__Work item__:
Your task is to transcribe the entries below exactly, beginning with the line containing "Where should I click to: Click" and ending with the final line, and to add nothing else.

__Given information__:
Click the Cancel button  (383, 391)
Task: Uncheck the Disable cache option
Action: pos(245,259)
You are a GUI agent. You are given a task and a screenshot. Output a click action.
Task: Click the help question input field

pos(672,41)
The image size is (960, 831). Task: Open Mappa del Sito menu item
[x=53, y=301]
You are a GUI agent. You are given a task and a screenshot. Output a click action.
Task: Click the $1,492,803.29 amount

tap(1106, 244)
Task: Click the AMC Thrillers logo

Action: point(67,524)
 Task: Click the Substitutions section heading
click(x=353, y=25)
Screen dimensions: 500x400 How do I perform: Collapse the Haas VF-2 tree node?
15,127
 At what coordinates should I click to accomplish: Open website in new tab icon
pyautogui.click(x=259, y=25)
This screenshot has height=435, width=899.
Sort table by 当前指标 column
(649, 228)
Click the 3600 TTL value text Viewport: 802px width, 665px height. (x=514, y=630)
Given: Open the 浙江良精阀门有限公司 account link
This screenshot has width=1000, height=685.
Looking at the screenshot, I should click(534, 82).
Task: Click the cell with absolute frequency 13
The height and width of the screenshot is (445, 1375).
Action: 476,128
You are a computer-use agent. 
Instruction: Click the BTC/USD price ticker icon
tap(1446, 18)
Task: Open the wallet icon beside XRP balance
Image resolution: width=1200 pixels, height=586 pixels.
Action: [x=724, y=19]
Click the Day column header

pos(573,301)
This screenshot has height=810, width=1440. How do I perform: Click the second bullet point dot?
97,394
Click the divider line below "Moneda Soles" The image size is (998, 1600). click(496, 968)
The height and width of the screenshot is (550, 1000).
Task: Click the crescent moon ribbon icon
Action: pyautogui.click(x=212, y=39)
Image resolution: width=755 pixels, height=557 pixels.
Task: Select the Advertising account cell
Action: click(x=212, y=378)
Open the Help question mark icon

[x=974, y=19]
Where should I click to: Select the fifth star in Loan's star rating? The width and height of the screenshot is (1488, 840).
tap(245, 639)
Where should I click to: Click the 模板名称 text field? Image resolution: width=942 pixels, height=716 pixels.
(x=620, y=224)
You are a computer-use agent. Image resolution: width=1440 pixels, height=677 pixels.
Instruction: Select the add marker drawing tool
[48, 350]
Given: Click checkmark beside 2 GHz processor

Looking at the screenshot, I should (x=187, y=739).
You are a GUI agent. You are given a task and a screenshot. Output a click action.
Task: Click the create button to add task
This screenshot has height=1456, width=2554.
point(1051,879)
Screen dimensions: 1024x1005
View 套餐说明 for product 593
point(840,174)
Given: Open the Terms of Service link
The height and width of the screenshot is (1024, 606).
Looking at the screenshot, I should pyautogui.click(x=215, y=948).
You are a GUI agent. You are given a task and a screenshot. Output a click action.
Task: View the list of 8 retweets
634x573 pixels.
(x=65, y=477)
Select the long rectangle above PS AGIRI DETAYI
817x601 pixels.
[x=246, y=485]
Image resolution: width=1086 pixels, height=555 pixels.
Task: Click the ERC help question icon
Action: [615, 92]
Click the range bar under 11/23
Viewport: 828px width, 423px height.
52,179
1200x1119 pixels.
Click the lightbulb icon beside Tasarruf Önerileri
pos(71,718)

__Written solution__:
Where should I click to: Click the 模板名称 text field? Image resolution: width=942 pixels, height=716 pixels.
(x=620, y=224)
You are a computer-use agent. Image resolution: width=1440 pixels, height=677 pixels.
Instruction: Select the add marker drawing tool
[48, 350]
Given: Click checkmark beside 2 GHz processor

Looking at the screenshot, I should (x=187, y=739).
You are a GUI agent. You are given a task and a screenshot. Output a click action.
Task: Click the create button to add task
This screenshot has height=1456, width=2554.
point(1051,879)
Screen dimensions: 1024x1005
View 套餐说明 for product 593
point(840,174)
Given: Open the Terms of Service link
The height and width of the screenshot is (1024, 606).
Looking at the screenshot, I should pyautogui.click(x=215, y=948).
You are a GUI agent. You are given a task and a screenshot. Output a click action.
Task: View the list of 8 retweets
634x573 pixels.
(x=65, y=477)
Select the long rectangle above PS AGIRI DETAYI
817x601 pixels.
[x=246, y=485]
Image resolution: width=1086 pixels, height=555 pixels.
Task: Click the ERC help question icon
Action: [615, 92]
Click the range bar under 11/23
Viewport: 828px width, 423px height.
52,179
1200x1119 pixels.
Click the lightbulb icon beside Tasarruf Önerileri
pos(71,718)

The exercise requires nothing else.